Responding to this, minister of state for finance Anurag Thakur had said ‘No.’
“Presently, there is no separate law for dealing with issues relating to cryptocurrencies,” Thakur added and went on to say that all concerned government departments and law enforcement agencies, such as RBI, enforcement directorate and income tax authorities take action as per the relevant existing laws. So, the Indian government has not banned cryptocurrency in India.
“Further, in view of the risks and dangers associated with cryptocurrencies, government and RBI have been issuing advisories, press releases and circulars to the public,” Thakur added.
Did MoS Finance Mislead The Parliament?
More recently, on July 16, Thakur stated in the Rajya Sabha, “Taking note of the issue (cryptocurrency trading in India), the government has constituted an inter-ministerial committee (IMC) under the chairmanship of Secretary (Economic Affairs). The IMC has submitted the report to the government.”

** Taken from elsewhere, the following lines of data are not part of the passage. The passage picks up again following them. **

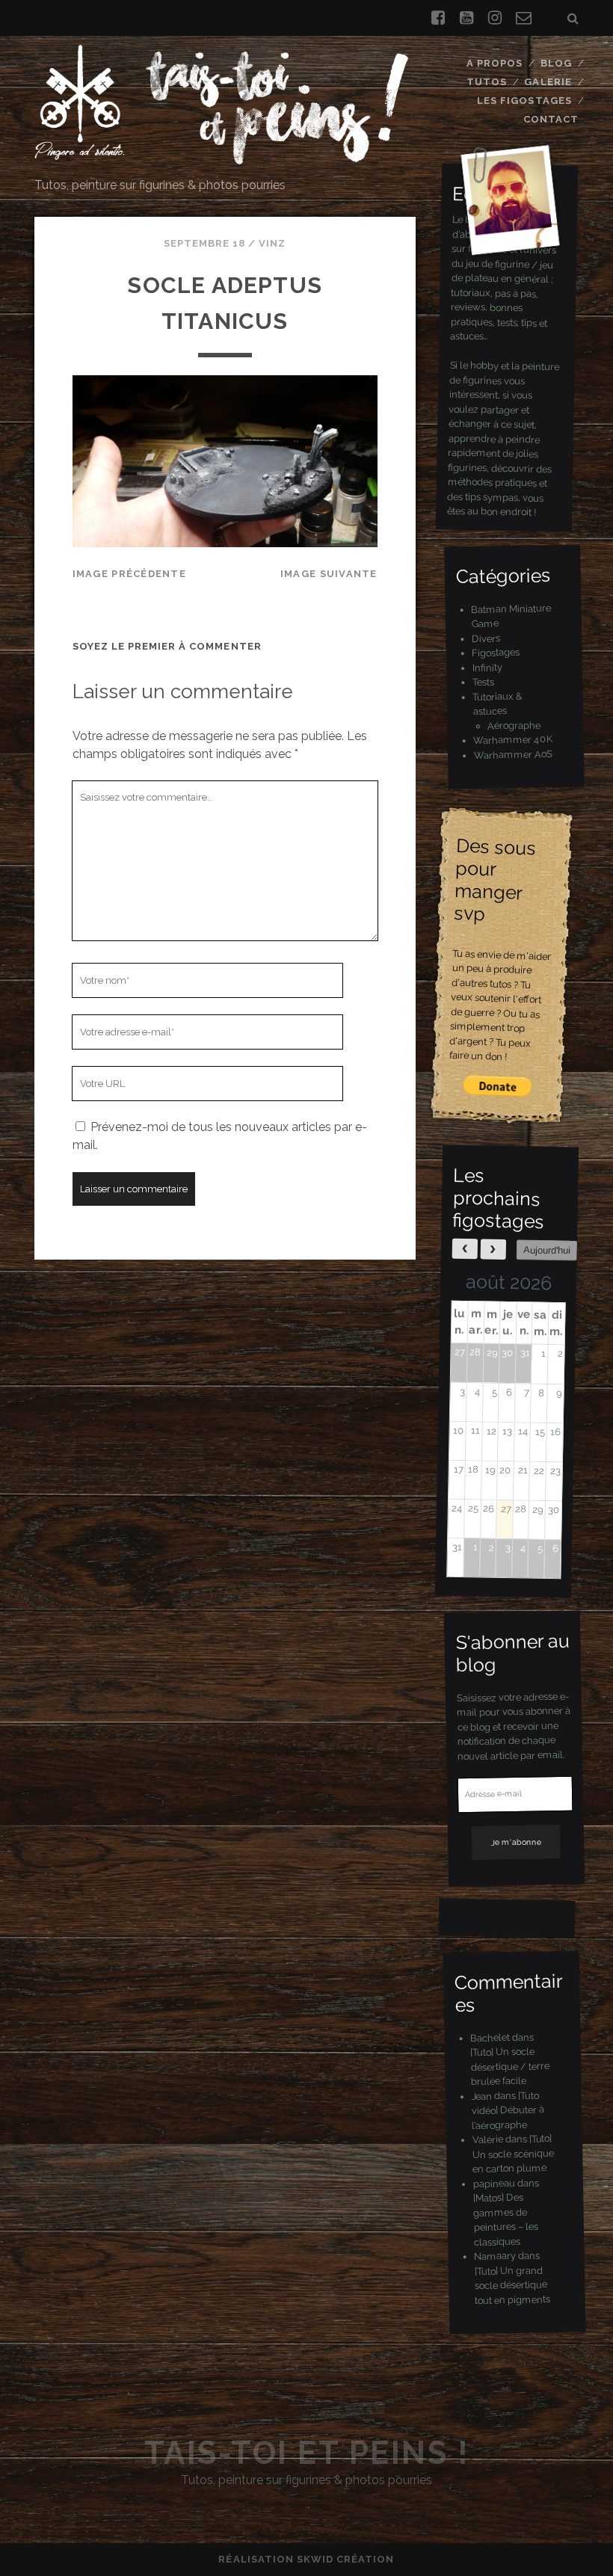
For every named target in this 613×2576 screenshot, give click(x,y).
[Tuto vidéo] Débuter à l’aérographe (508, 2110)
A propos (494, 63)
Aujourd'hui (546, 1250)
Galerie (547, 81)
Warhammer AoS (513, 754)
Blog (556, 63)
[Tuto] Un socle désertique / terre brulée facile (509, 2065)
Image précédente (129, 573)
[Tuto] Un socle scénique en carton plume (513, 2154)
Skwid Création (346, 2559)
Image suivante (329, 573)
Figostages (496, 652)
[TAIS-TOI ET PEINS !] (221, 158)
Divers (486, 638)
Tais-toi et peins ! (306, 2453)
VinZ (272, 243)
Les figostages (524, 100)
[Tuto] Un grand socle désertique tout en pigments (513, 2285)
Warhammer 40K (512, 739)
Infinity (487, 667)
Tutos (486, 81)
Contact (551, 119)
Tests (483, 682)
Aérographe (513, 724)
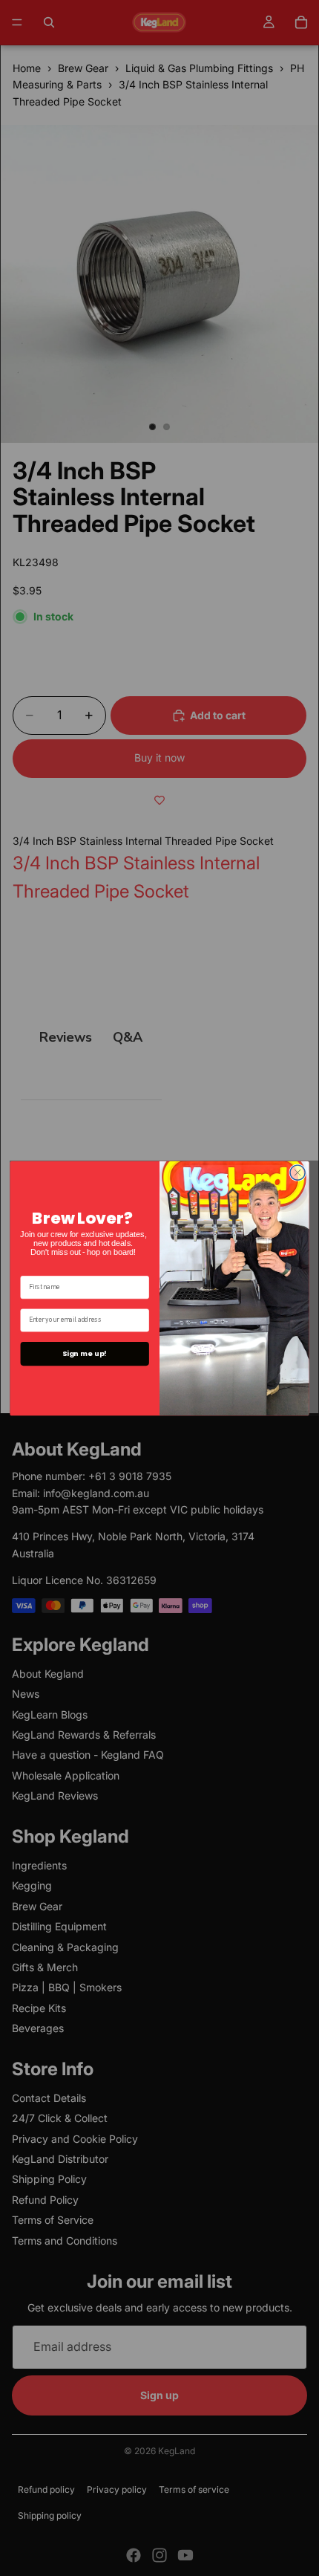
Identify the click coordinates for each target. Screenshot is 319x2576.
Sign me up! (84, 1353)
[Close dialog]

Revisiting another statement from Thakur on July 8, it’s clear that the report was not close to being submitted. Responding to S Gnanathiraviam DMK MP from Tirunelveli in Lok Sabha, Thakur had asserted that the IMC with representation from MeitY, RBI, SEBI and CBDT is still working to develop a framework for regulating cryptocurrencies. Thakur added that the IMC is examining all issues including the pros and cons of the introduction of an official digital currency in India, saying that “the department is pursuing the matter with due caution.”
Crucially, Thakur had said, “It is difficult to state a specific timeline to come up with clear recommendations.”
But in his July 16 statement, Thakur said the IMC has already submitted its report with the recommendations. This indicates that a report was submitted between July 8 and July 16. However, when consulted a department of economic affairs senior official told Inc42, “No report has been submitted by the Inter-Ministerial Committee between the said timeline.”
The DEA official had earlier told Inc42 that report was in fact submitted in April 2019.
The leaked draft cryptocurrency regulations bill 2019, if true, shows that the government recommends a complete ban on cryptocurrency trading in India. However, the government has not introduced the same draft either in parliament or in public which means it might be considering further modifications into the draft.
Whatever be the reason, Thakur’s response doesn’t clarify this, and if anything it gives hope to crypto startups. But the confusion about the fate of cryptocurrency has certainly not cleared.